Urteil vom 15. Oktober 2015

Strafrechtliche Abteilung

Besetzung
Bundesrichter Denys, Präsident,
Bundesrichterin Jacquemoud-Rossari,
Bundesrichter Rüedi,
Gerichtsschreiberin Andres.

Verfahrensbeteiligte
X.________,
vertreten durch Rechtsanwältin Manuela B. Vock,
Beschwerdeführer,

gegen

1. Oberstaatsanwaltschaft des Kantons Zürich, Florhofgasse 2, 8090 Zürich,
2. G.________,
Beschwerdegegner.

Gegenstand
Nichtanhandnahme und Einstellung (üble Nachrede), wahrheitsgetreue
Berichterstattung (Art. 28 Abs. 4 StGB); Unschuldsvermutung,

Beschwerde gegen den Beschluss des Obergerichts des Kantons Zürich, III.
Strafkammer, vom 18. November 2014.

Sachverhalt:

A.

A.a. Am 9. Juni 2011 erhob die Staatsanwaltschaft Zürich-Sihl Anklage gegen den
Universitätsprofessor X.________ wegen mehrfacher Nötigung, eventuell Drohung,
und mehrfacher sexueller Belästigung. Sie warf ihm vor, er habe ab Sommer 2008
in den Räumen des Akademischen Sportverbands Zürich (ASVZ) die Nähe der
Kindergärtnerin A.Y.________ gesucht. Dies sei gegen deren Willen geschehen und
habe sie in ihrer Handlungsfähigkeit derart eingeschränkt sowie verunsichert,
dass sie den Fitnessclub und ihren Wohnort gewechselt habe. Nach ihrer
Erklärung, sie habe einen Freund, habe er sie beschimpft und als "schweinische
Lesbe" betitelt. Ende November/Anfang Dezember 2009 habe er sie beim Verlassen
der Räumlichkeiten des ASVZ an den Oberarmen festgehalten und ihr gesagt, sie
solle ihm den Namen ihres Freundes nennen, sonst werde sie schon sehen, was
passiere. Am 5. Januar 2010 habe er ihrem Freund per SMS geschrieben, er danke,
dass er sich A.Y.________ einige Male habe ausleihen dürfen.
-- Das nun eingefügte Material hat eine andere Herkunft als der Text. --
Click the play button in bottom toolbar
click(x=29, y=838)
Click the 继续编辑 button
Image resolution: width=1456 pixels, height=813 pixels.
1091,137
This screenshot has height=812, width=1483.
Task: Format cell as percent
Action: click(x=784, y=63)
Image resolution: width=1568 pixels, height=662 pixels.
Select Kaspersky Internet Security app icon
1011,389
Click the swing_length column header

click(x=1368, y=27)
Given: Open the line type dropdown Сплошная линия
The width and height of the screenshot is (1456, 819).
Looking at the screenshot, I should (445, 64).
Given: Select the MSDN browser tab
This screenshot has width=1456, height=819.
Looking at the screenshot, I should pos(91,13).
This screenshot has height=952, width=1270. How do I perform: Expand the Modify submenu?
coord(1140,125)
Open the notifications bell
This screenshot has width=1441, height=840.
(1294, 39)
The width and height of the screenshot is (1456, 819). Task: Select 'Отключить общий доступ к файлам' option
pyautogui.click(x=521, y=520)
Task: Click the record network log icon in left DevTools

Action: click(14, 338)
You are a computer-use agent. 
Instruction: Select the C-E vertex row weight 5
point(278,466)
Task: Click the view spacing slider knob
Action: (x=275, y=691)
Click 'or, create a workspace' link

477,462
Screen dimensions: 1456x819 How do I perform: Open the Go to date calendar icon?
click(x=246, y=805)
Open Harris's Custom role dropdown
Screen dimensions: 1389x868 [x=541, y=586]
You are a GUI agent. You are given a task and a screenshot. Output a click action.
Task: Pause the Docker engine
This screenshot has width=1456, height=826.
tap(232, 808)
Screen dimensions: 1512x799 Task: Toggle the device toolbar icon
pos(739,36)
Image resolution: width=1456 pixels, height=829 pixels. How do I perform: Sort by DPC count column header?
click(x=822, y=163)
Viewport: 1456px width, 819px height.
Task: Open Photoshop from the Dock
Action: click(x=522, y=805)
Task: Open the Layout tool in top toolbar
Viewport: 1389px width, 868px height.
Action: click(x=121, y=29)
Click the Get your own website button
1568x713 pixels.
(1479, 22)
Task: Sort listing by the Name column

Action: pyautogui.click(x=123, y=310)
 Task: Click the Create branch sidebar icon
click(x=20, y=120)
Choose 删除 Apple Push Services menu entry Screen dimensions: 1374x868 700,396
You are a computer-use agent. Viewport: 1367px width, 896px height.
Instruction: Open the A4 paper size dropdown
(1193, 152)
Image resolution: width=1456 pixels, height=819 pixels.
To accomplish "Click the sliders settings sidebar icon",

Sex mit
Rothaarigen sei doch der beste. Jetzt wisse der Freund zumindest, woran er sei.
Ob er für die Brustoperation von A.Y.________ bezahlt habe. Falls ja, bedanke
er sich nochmals bestens, und wünsche dem Freund ein gutes neues Jahr. Am 25.
Januar 2010 habe X.________ eine E-Mail an die Schulleitung der Primarschule
H.________, an das Schulsekretariat H.________, an die Elternmitwirkung
H.________ sowie an A.Y.________ und fünf weitere Adressaten gesandt.
A.Y.________ sei damals bei der Gemeinde H.________ als Kindergärtnerin
angestellt gewesen. In dieser E-Mail habe er sich als Familie I.________
ausgegeben, die nach einem geeigneten Kindergarten für ihre Tochter suche und
bei Internetrecherchen festgestellt habe, dass A.Y.________ eine
Brustvergrösserung habe vornehmen lassen, was nicht den Werten und Normen
dieser Familie entspreche. Ab Ende November 2009 bis zu seiner Verhaftung am
25. Januar 2010 sei X.________ ungefähr zwei Mal wöchentlich im Training an
A.Y.________ vorbeigegangen und habe mit der Hand über ihre Brust gestreift.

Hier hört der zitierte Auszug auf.